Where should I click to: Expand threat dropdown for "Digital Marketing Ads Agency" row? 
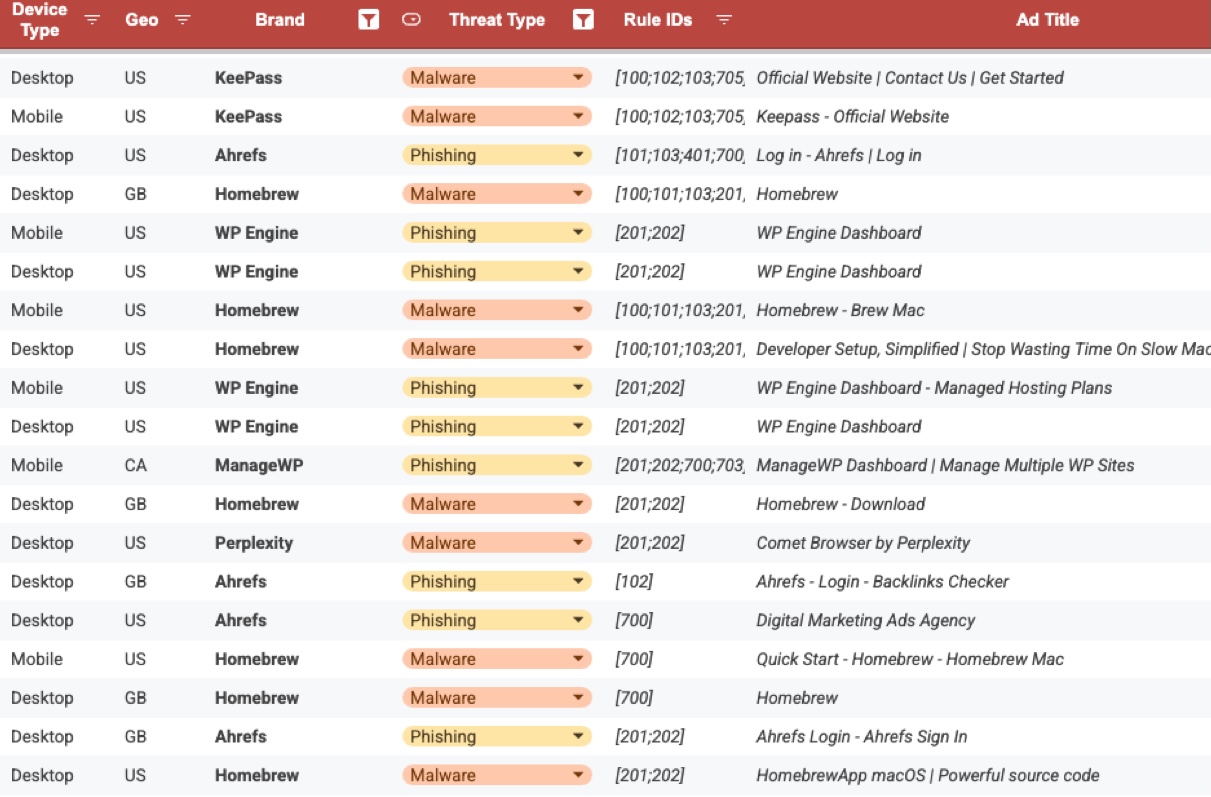coord(578,620)
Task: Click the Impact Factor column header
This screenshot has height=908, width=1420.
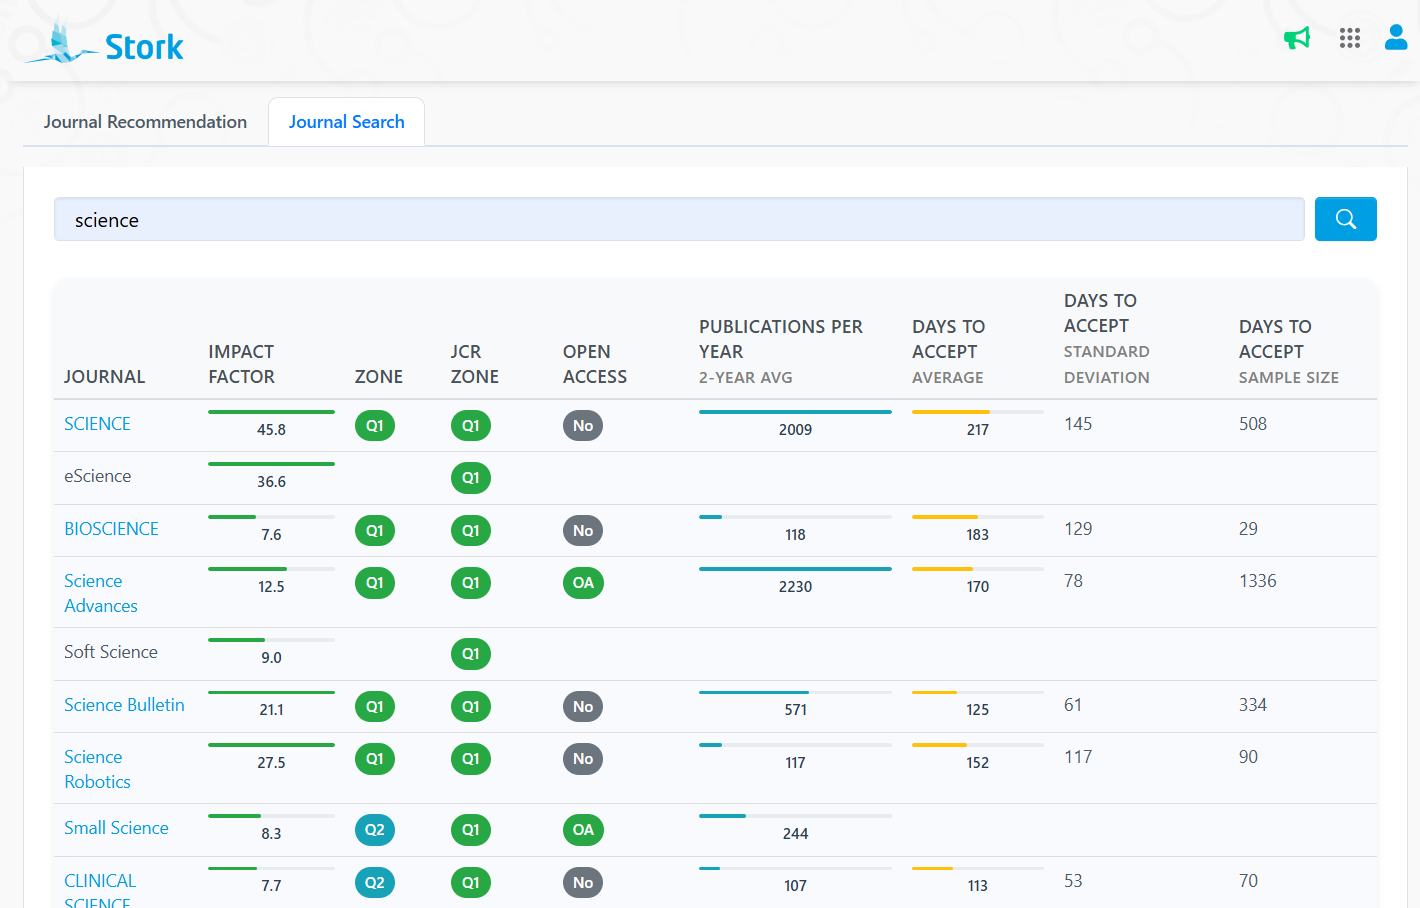Action: coord(241,364)
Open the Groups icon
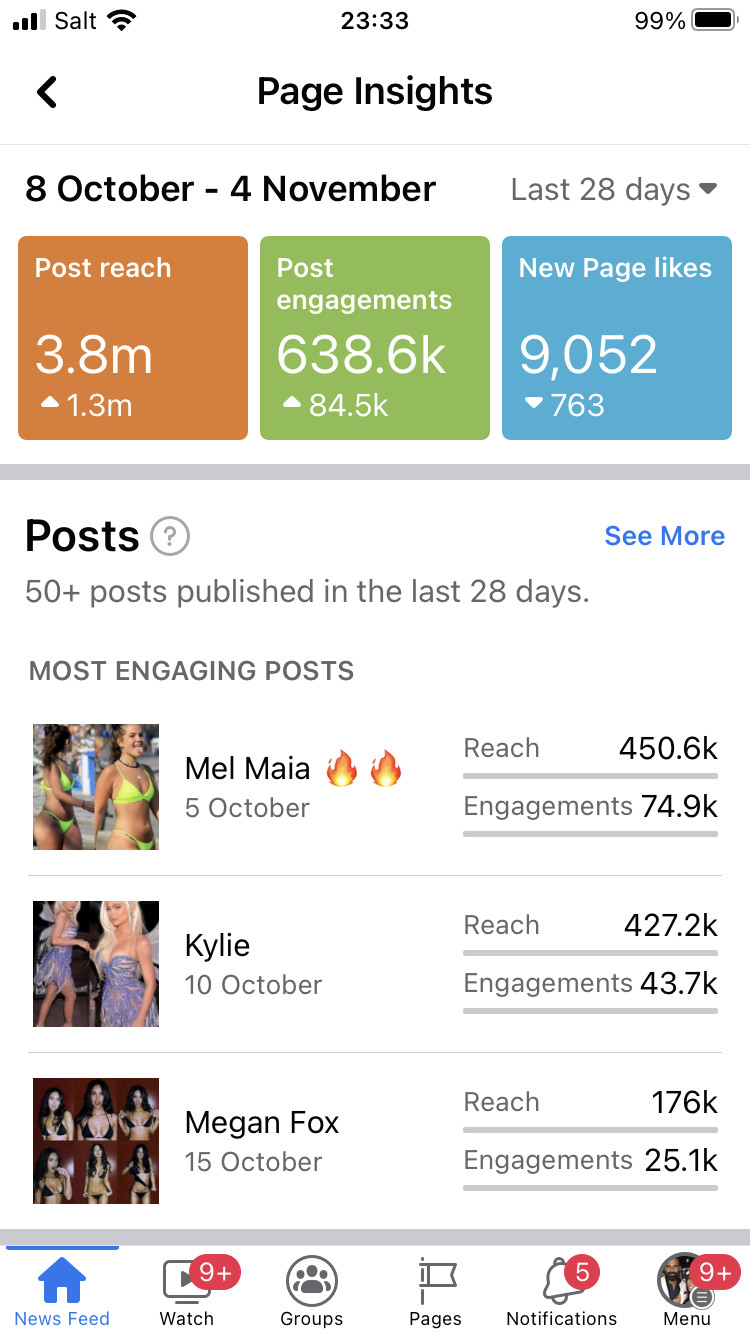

_WHAT NEEDS TO BE DONE:_ Your task is to copy word for word the lines from the line containing "Task: Click the Impact Factor column header" to the end of the listing, both included, and to drop any pictures.

_EXERCISE OUTPUT:_
Task: Click the Impact Factor column header
This screenshot has height=908, width=1420.
Action: coord(241,364)
Open the Groups icon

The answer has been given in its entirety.